As for a latest point of human origins, the beautiful cave art at Lascaux (17,000 years ago) and Chauvet (30,000 years ago) in France, was undoubtedly created by human beings.

Just look at this picture of the beautiful horses painted on the walls of the cave in Lascaux. This was truly a sensitive and brilliant artist. And the paintings at Chauvet are even more stunning. Here is a clip of the lions that were drawn on the cave wall by the artist at Chauvet. The magnificence of these paintings can be appreciated when you ask yourself, if you were called upon to draw a picture of a pride of lions on the wall, what would it look like? Truly we have here a primeval Michelangelo at work.

Viewing these paintings, we sense ourselves standing in the presence of someone who is one of us. The hand stencils, which are among the oldest forms of cave art yet discovered,  seem almost to be reaching out across the millennia to touch us.

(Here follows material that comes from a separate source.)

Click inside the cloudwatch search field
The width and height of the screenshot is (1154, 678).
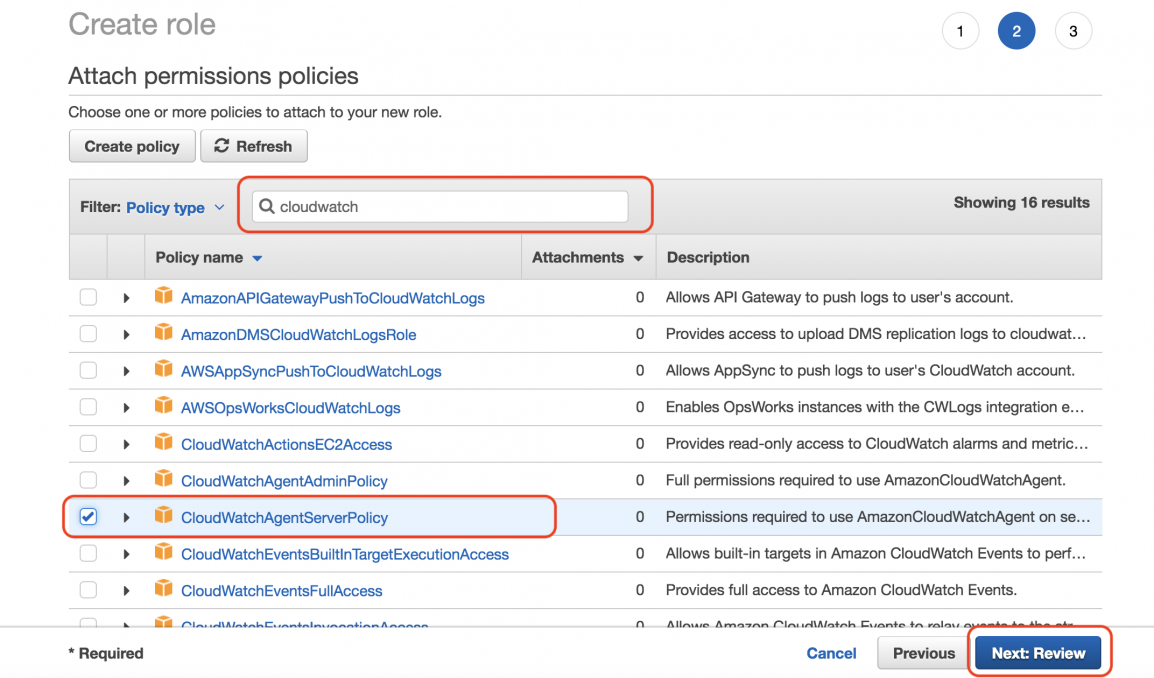click(x=440, y=206)
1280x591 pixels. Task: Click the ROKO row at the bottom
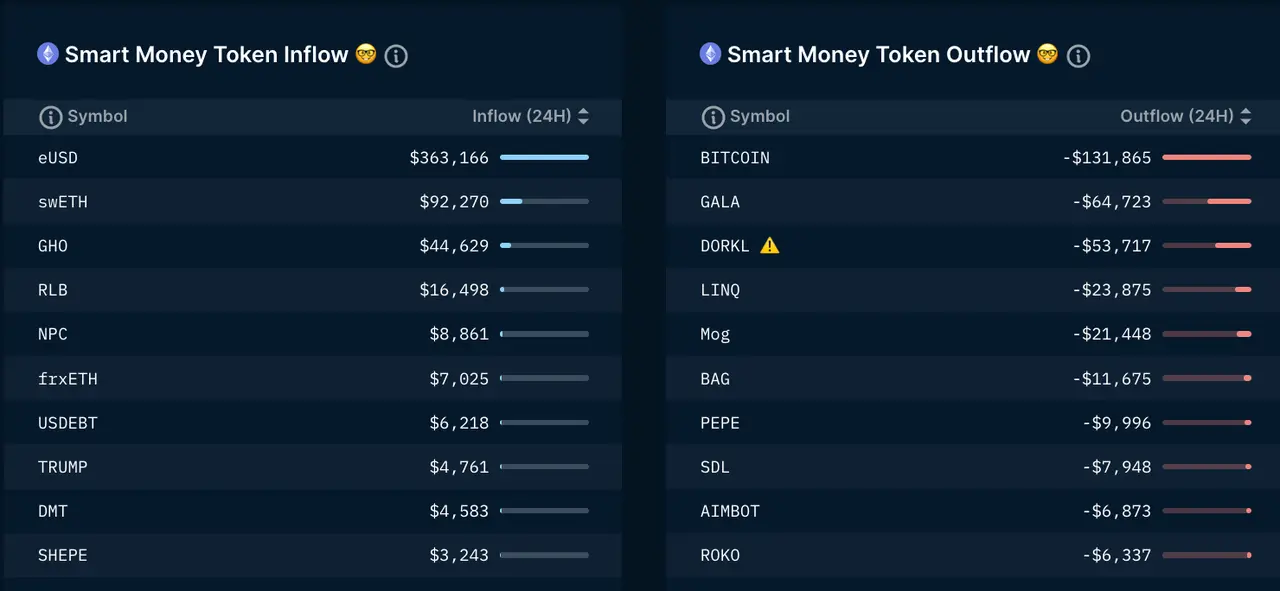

For example, we have hand stencils from Sulawesi, Indonesia which date back to 35,000 to 40,000 years ago. These are the actual hand imprints of real people who actually lived.

It is universally recognized that the people who produced such art possessed symbolic thought so as to be able to represent real animals and scenes via painted images. Any attempt therefore to [date] the origin of human persons later than the earliest time of such cave art is excluded, thus giving us a latest point for the possible origin of humanity.

Human beings, in the full sense of the word, therefore originated on this planet sometime between one million years ago at the earliest and 50,000 years ago at the latest. By pushing these boundaries inward, if we can, we now want to try to determine more closely the point of this origin. That is the subject we shall explore next week. Until then, stay safe.[4]

 

[1]           Sally McBrearty and Alison S. Brooks, “The Revolution that wasn’t:  a new interpretation of the origin of modern human behavior,” Journal of Human Evolution 39 (2000): p. 492.

[2]           Ibid., p. 534.

[3]           Jean-Jacques Hublin et al., “New fossils from Jebel Irhoud, Morocco and the pan-African origin of Homo sapiens,” Nature 546 (8 June 2017), pp. 289ff, doi:10.1038/nature22336.